Implications for research and practice

Whilst results suggest that pain medication usage in people with OA in Ireland is generally in line with international guidance concurrent with the data collection period, the low use of topical NSAIDs is noteworthy, in light of research and guidelines recommending them as an alternative to oral NSAIDs due to similar effects and better safety profile [10]. Research exploring low use of topical NSAIDs, particularly in low/moderate pain groups is warranted. Discordance between pain severity and pain medication usage in class 2 also suggests that current pharmacological management of OA is suboptimal, which requires further exploration from patient and clinician perspectives. Addressing risk factors such as obesity and physical inactivity as well as symptomatic relief is essential in OA management [75].

Associations between severe depressive symptoms and low medication use, despite moderate levels of pain, also warrants investigation. Non-pharmacological interventions such as exercise can play a role in managing depressive symptoms in OA [62]. Due to the sample proportion reporting moderate/severe depression and difficulty sleeping, screening for depressive symptoms and sleep disturbance in those with poorer self-rated health could identify treatment opportunities to address these impairments. Further understanding of the causal pathways between pain, sleep disturbance and depressive symptoms, all associated with increased levels of pro-inflammatory cytokines and altered central nervous system processing, could lead to treatments to interrupt the pain-sleep-mood dysfunction associated with OA.

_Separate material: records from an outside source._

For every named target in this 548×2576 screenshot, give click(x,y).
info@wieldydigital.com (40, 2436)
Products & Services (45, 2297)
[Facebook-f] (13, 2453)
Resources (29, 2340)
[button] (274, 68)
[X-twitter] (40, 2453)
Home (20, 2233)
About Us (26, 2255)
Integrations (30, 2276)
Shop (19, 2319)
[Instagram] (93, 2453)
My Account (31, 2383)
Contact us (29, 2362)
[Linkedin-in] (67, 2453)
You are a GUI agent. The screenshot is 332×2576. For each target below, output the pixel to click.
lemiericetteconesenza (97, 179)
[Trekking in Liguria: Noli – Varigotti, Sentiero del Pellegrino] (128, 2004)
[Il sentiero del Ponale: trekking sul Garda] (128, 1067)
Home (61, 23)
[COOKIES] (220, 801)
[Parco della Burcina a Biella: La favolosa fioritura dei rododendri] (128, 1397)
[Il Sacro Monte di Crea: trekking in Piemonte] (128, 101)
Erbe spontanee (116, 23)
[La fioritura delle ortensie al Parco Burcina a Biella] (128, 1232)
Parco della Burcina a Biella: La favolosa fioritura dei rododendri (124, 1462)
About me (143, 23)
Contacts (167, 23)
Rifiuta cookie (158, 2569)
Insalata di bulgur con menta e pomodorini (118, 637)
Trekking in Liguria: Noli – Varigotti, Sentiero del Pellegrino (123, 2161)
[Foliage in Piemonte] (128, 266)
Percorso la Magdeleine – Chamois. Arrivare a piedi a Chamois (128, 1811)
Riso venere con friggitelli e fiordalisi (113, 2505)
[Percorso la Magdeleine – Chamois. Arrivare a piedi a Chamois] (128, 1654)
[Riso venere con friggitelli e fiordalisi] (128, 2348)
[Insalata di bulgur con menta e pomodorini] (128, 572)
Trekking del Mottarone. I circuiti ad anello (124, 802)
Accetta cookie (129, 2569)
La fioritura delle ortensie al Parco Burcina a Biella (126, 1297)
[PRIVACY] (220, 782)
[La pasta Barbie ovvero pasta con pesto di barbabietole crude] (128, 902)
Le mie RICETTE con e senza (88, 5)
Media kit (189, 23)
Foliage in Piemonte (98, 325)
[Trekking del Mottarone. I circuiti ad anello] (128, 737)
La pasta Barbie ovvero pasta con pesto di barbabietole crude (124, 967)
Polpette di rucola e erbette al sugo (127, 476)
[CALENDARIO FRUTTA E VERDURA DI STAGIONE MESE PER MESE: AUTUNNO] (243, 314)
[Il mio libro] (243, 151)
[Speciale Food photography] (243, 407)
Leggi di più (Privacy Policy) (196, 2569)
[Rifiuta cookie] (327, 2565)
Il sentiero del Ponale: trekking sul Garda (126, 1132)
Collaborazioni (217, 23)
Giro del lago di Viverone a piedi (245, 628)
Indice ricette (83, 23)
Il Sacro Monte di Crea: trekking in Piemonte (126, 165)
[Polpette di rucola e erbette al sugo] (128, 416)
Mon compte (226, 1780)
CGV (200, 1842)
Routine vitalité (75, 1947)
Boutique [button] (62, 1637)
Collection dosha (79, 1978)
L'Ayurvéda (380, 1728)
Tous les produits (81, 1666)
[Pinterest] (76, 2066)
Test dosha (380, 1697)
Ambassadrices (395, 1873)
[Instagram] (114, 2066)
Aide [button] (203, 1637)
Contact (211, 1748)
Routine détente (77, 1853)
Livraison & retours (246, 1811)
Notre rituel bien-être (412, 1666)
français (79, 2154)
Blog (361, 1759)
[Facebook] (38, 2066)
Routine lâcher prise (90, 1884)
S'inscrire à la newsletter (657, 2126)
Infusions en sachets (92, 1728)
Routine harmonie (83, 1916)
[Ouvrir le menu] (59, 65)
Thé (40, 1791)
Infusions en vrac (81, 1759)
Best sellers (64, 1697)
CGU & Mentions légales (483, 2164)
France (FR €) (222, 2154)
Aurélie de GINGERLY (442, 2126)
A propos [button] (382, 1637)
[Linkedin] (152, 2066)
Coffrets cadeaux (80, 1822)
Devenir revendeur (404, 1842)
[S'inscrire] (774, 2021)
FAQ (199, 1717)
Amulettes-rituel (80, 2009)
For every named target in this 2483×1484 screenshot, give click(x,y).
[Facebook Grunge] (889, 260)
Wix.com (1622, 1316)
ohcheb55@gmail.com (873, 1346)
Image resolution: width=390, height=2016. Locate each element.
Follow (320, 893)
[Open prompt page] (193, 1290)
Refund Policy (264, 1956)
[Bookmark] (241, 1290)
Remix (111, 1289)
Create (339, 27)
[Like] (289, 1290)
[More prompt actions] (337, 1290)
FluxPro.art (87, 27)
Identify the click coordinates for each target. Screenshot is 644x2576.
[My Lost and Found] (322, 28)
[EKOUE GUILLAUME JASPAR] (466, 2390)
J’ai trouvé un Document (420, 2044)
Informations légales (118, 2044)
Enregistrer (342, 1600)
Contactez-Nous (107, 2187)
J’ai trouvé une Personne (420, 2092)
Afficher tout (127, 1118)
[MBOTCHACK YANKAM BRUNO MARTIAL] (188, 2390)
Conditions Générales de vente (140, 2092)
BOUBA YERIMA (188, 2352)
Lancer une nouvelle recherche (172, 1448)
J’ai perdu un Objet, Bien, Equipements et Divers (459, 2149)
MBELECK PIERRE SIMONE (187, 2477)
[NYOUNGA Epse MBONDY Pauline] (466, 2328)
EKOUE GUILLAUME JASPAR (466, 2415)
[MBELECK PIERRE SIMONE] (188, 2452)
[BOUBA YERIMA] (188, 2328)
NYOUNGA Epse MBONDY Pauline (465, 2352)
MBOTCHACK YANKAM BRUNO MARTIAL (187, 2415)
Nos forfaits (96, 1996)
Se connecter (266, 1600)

Medication review is recommended in the 2022 NICE guidelines due to concerns regarding prescription of potentially harmful medications for OA [76]. Use of decision support systems and academic detailing for general practitioners, by providing evidence-based information to optimise prescribing, can enhance best-practice management [70].

Identification of specific subgroups/phenotypes is of interest in OA research [77], and the complexity of inflammatory, mechanical, cellular, metabolic, genetic and psychological factors poses considerable challenges in classifying people with OA into phenotypes for identification of therapeutic targets. However, greater understanding of pain profiles and pain medication use patterns may provide further insight in identifying clinical profiles. Numerous biomarkers associated with pain characteristics may contribute to the development of more targeted pharmacological and non-pharmacological strategies to manage OA-related pain [78].

Future research should explore longitudinal patterns of pain medication usage in OA due to the potential concerns regarding drug dependence, polypharmacy, co-morbidity and increasing life expectancy [79].

Conclusion

This study found that medication use among a population cohort of older adults with OA was generally low, and use of different medication types is broadly in line with international guidelines. By applying latent class analysis to pain-related variables and common medications used for OA in this cohort, we identified three clinical subgroups. The two subgroups exhibiting higher pain levels demonstrated poorer self-rated health and greater sleep disturbance. Identifying factors associated with pain severity and different pain medication usage may help to identify more targeted pain management interventions.